- [PARTS OF THE EXERCISE]:
1 – Translate this sentence from the Lenten post into Spanish: "I’ve been with family members who were not ready to say yes to death."
2 – From the Lenten post, pull out the stretch of text that opens with the words "The poor little" and closes with "yes to death.".

Lenten Post for March 31, 2023

Claudio Carvalhaes, today’s Good Courage writer, shared a dramatic, and emotion-laden story of finding a frail and tiny bird while he was out for a walk. He brought the bird home. First he looked for a place to take it, to hand it off to those who could care for it. Then he Googled to learn what he could do. He fed and tended the bird for hours.

The poor little bird died.

Of course it died. It was out of the nest before it could thrive on its own. It was away from fellow nestlings, and their bird parents. From Claudio’s own description, it was not well developed.

It’s a sad story, that pulls at my heart.

And, I wonder.

After 30 plus years as a pastor, many of them as a volunteer on-call hospital chaplain, and after quite literally, thousands of funerals, I have to wonder.

Claudio’s efforts to save the bird were kind of heroic. But were they for the bird, for Nature as a whole- for God’s Creation that needs and deserves our stewardship and love- or were these efforts, in a way, for Claudio?

I’ve been with family members who were not ready to say yes to death.

I’ve also been with family members who prayed mightily that God would take their loved one, and relieve the suffering.

Often, they are seeking the relief of their own suffering, at seeing their loved one in pain, as well as end to their loved one’s distress.

- [DATA SECTION]:

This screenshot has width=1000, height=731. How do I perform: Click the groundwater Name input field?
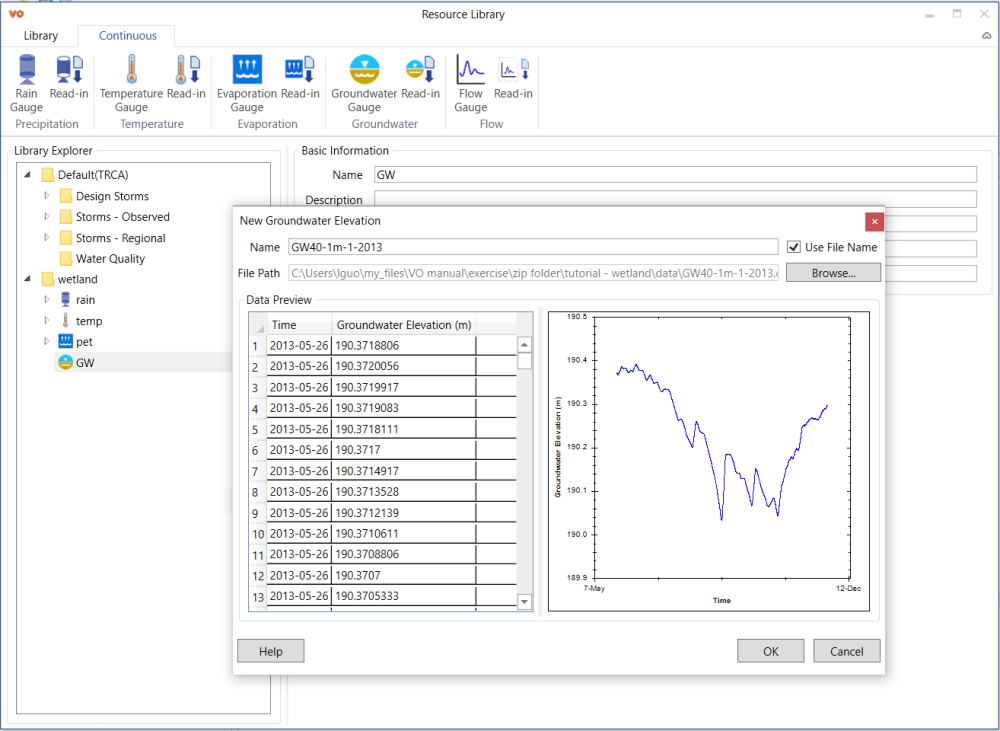pyautogui.click(x=532, y=247)
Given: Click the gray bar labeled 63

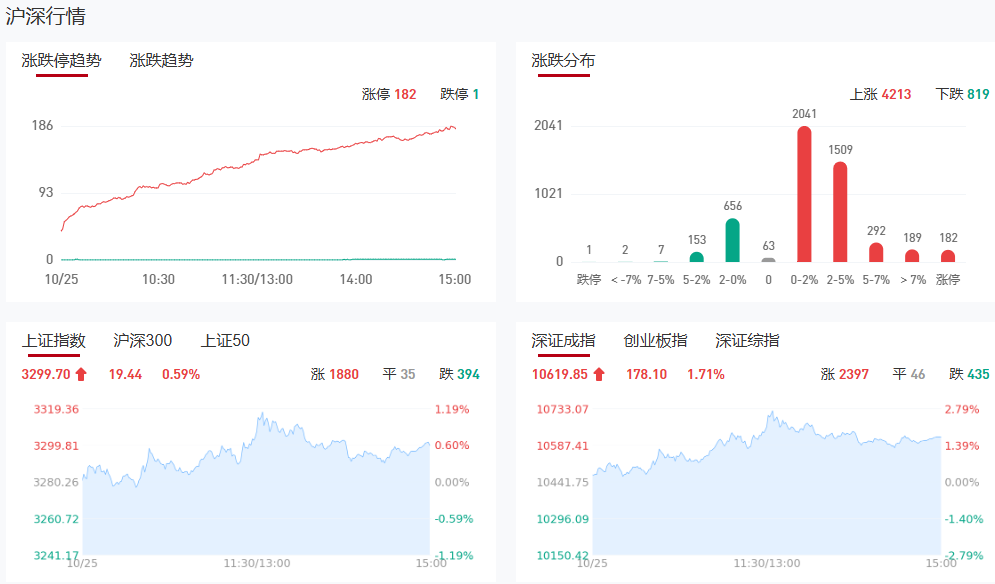Looking at the screenshot, I should tap(768, 260).
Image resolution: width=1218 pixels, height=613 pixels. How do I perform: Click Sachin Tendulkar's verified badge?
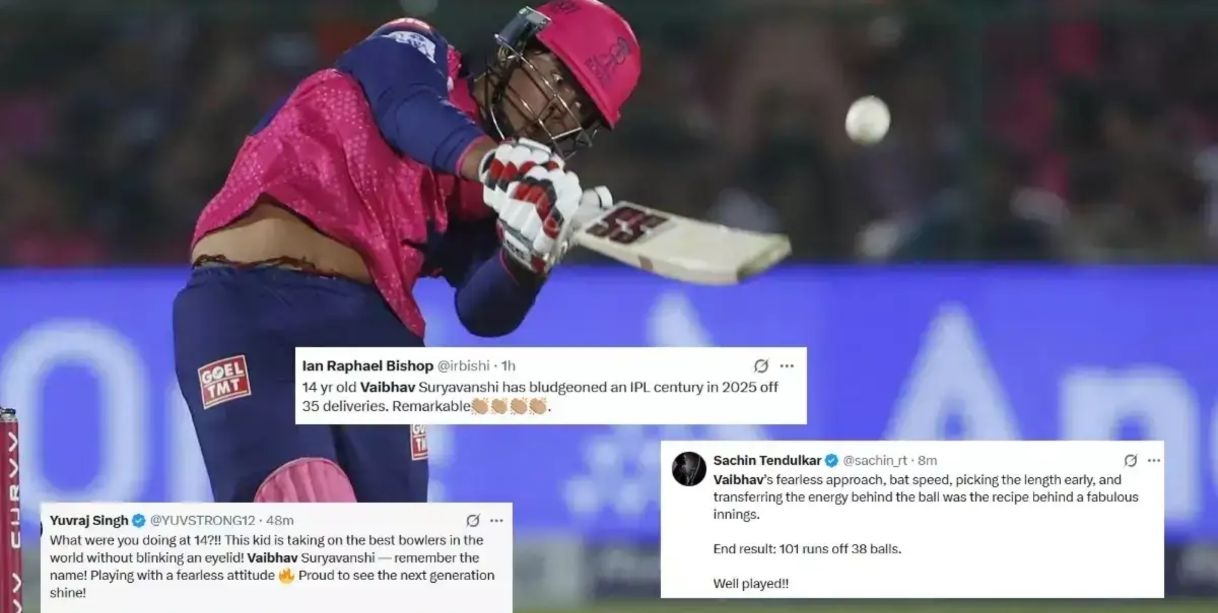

- [ANSWERS TO THIS EXERCISE]:
1 – He estado con familiares que no estaban preparados para decirle que sí a la muerte.

2 –
The poor little bird died.

Of course it died. It was out of the nest before it could thrive on its own. It was away from fellow nestlings, and their bird parents. From Claudio’s own description, it was not well developed.

It’s a sad story, that pulls at my heart.

And, I wonder.

After 30 plus years as a pastor, many of them as a volunteer on-call hospital chaplain, and after quite literally, thousands of funerals, I have to wonder.

Claudio’s efforts to save the bird were kind of heroic. But were they for the bird, for Nature as a whole- for God’s Creation that needs and deserves our stewardship and love- or were these efforts, in a way, for Claudio?

I’ve been with family members who were not ready to say yes to death.